28 Octobre 2015
A deux semaines de la sortie des prochaines aventures de notre agent anglais au permis de tuer, on a la joie de patienter avec de très beaux films contemporains. Cette semaine dans les salles, on retrouve avec plaisir le nouveau film d'Hirokazu Kore-Eda, "Notre Petite Soeur", bluffant d'émotion, et le très conceptuel film de Yorgos Lanthimos ("The Lobster"). A noter également l'étonnante interprétation d'Emma Watson dans "Regression" d'Alejandro Amenabar et le magnifique portrait du Chili que dresse Patricio Guzman dans "Le Bouton De Nacre".
"Notre Petite Soeur", est le nouveau film d’Hirokazu Kore-Eda (Haruka Ayase, Masami Nagasawa, Kaho). C’est la révélation de cette semaine. Trois soeurs vivant ensemble dans la maison de leur grand-mère voient leurs vies bouleversées par l'irruption de leur demie-soeur. Après le remarquable "Tel Père, Tel Fils" Kore-Eda explore - encore une fois - la nature des liens du sang. Dans cette histoire adaptée d’un manga, ce sont des héroïnes qui portent le film. Ces femmes, douces, tendres, et dures, accueillent une nouvelle venue dans le cercle familial. Le film s’ouvre et se termine sur la mort. De cette manière Koreeda reproduit avec l'enterrement une ambiance très anxiogène, puisqu’un un fantôme hante le cercle (le père des héroïnes), et met ses personnages en état de fragilité (la sœur aînée travaille dans un hôpital, un personnage secondaire tombe malade…). L’effet de surprise étant passé, le réalisateur ne pourra pas briguer un nouveau prix du jury avec ce film… Et pourtant, c’est encore une très belle production (voir notre critique ici).

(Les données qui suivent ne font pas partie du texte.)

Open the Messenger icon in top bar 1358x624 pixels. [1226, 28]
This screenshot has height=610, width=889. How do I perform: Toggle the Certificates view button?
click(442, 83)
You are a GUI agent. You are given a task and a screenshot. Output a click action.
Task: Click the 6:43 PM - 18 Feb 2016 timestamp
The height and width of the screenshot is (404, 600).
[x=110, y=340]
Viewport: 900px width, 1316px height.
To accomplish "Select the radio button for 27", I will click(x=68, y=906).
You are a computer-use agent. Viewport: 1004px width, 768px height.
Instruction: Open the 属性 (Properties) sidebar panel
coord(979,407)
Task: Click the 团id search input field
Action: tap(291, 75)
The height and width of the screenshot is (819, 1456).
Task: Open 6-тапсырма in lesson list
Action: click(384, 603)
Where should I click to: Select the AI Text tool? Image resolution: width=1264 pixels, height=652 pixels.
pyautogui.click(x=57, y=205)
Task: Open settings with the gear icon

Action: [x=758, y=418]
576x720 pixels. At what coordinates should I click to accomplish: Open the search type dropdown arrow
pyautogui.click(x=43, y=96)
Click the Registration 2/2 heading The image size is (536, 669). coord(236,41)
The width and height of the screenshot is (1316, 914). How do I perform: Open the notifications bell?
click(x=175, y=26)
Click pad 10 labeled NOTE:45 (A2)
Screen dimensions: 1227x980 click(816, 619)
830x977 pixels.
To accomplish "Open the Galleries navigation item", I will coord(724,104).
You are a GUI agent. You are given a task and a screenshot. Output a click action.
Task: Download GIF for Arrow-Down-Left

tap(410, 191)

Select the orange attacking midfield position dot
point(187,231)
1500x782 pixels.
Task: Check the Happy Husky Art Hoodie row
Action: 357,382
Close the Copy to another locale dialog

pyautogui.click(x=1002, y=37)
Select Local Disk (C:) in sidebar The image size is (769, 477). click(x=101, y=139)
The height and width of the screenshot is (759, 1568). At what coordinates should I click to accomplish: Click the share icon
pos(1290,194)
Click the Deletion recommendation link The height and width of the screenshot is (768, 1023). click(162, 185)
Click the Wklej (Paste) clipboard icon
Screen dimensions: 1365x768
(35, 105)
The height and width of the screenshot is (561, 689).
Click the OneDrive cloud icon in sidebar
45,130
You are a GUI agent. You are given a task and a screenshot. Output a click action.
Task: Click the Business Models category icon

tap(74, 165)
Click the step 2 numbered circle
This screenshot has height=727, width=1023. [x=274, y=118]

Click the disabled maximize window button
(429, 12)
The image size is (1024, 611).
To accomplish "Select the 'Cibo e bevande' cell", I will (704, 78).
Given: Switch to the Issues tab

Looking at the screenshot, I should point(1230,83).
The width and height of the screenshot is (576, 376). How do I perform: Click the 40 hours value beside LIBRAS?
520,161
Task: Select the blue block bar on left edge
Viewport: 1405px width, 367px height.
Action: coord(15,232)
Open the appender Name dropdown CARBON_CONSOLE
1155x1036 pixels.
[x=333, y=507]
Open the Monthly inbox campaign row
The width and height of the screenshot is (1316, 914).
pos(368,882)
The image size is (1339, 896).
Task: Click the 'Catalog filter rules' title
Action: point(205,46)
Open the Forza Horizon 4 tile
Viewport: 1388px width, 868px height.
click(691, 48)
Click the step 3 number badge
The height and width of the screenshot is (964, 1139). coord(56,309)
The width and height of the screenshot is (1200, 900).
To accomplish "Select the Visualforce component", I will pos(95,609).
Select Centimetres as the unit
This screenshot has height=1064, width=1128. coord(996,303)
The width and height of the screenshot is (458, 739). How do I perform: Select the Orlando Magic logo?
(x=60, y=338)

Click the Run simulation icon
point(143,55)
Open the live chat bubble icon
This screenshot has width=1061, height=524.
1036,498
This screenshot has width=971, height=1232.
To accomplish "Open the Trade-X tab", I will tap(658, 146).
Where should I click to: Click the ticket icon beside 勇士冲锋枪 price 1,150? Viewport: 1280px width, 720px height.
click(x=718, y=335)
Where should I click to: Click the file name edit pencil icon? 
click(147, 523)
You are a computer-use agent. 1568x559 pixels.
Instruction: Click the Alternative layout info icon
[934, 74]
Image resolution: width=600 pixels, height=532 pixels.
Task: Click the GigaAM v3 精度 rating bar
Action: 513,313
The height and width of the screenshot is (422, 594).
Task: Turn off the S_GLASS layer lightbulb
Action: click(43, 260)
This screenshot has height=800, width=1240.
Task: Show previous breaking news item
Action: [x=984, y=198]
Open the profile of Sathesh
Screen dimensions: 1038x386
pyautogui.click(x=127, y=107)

"Trois Voiles", de Rolla Selbak (Sheetal Sheth, Angela Zahra, Mercedes Masöhn) raconte un chassé croisé amoureux de trois femmes musulmanes: Leila, Amira, et Nikki qui fréquentent la même université américaine. Chaque fille se retrouve à lutter contre la famille, la tradition et la foi, pour trouver l'amour et créer sa propre réalité. "Chu & Blossom" de Charles Chu et Gavin Kelly (Charles Chu, Ryan O'Nan, Alan Cumming) est un film américain qui raconte l’histoire de Joon Chu, étudiant coréen à l’anglais hésitant, qui se retrouve coincé dans une petite ville américaine où il est entraîné dans la folie douce de Butch Blossom, un artiste non-conformiste et visionnaire. Ensemble, Joon et Butch trouvent un nouvel élan de créativité pour s'ouvrir au monde. La confrontation des deux hommes est à la fois artistique, culturelle et personnelle.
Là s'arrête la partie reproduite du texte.